Start of Data extracts
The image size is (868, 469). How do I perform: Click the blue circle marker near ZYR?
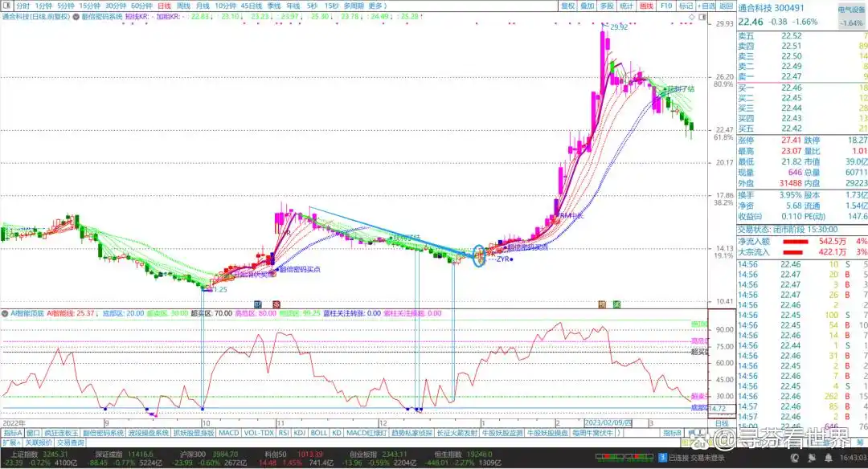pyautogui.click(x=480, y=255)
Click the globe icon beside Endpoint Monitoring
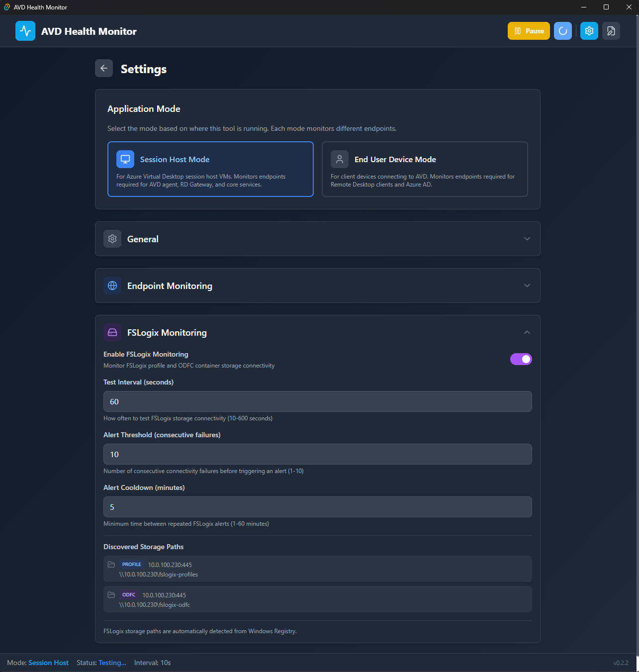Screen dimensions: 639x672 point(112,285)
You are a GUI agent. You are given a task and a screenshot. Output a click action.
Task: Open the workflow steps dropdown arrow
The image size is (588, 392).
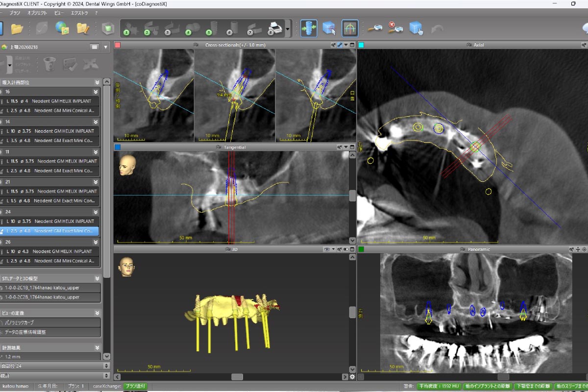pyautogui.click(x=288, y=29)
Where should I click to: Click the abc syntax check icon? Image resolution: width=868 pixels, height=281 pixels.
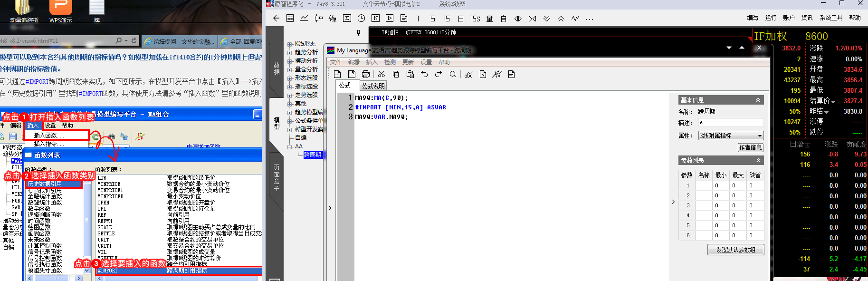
End of Data extracts
Try it
Restate every line above exactly, omitting images.

Final answer
The image size is (868, 469). How do I perform: Click the blue circle marker near ZYR?
pyautogui.click(x=480, y=255)
Click the globe icon beside Endpoint Monitoring
Screen dimensions: 639x672 point(112,285)
You are a GUI agent. You are given a task and a screenshot. Output a click action.
Task: Open the workflow steps dropdown arrow
The image size is (588, 392).
pyautogui.click(x=288, y=29)
Where should I click to: Click the abc syntax check icon? Image resolution: width=868 pixels, height=281 pixels.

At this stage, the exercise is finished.